DATA SHOWN:
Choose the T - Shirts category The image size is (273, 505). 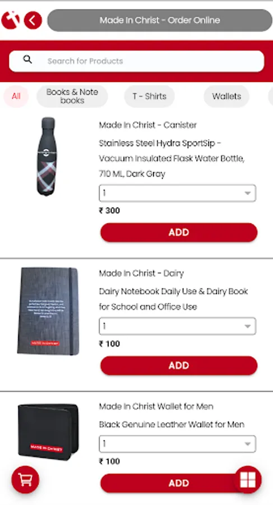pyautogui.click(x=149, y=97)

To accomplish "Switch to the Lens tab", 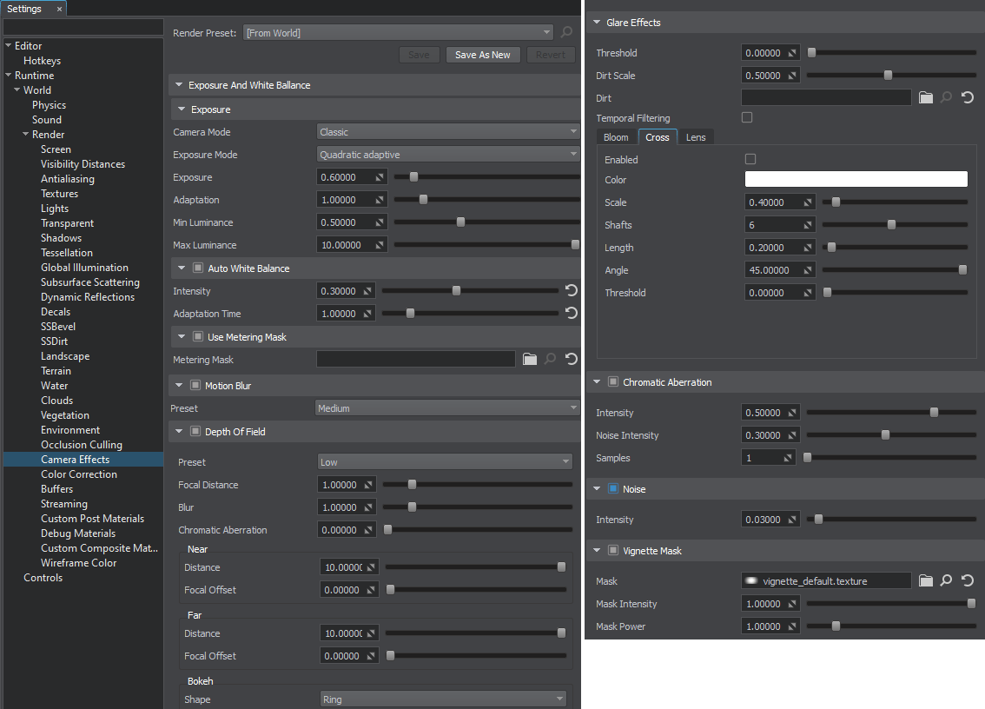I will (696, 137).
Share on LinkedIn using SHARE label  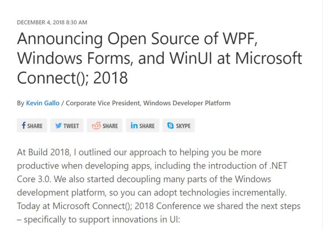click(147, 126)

...

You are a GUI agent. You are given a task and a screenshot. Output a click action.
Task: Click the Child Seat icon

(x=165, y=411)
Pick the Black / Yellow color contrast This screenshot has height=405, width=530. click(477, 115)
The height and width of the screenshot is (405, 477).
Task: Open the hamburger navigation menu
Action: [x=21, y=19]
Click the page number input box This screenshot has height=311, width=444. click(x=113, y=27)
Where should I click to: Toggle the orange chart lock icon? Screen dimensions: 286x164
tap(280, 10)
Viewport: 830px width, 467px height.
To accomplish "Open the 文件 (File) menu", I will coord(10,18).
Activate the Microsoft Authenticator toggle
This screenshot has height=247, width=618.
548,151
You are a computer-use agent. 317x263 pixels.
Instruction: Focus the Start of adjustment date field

TASK ITEM: Show every line of the listing that includes the word "agent".

TASK OUTPUT:
You are a GUI agent. You are given a task and a screenshot. Output a click action.
You are a computer-use agent. 317x263 pixels.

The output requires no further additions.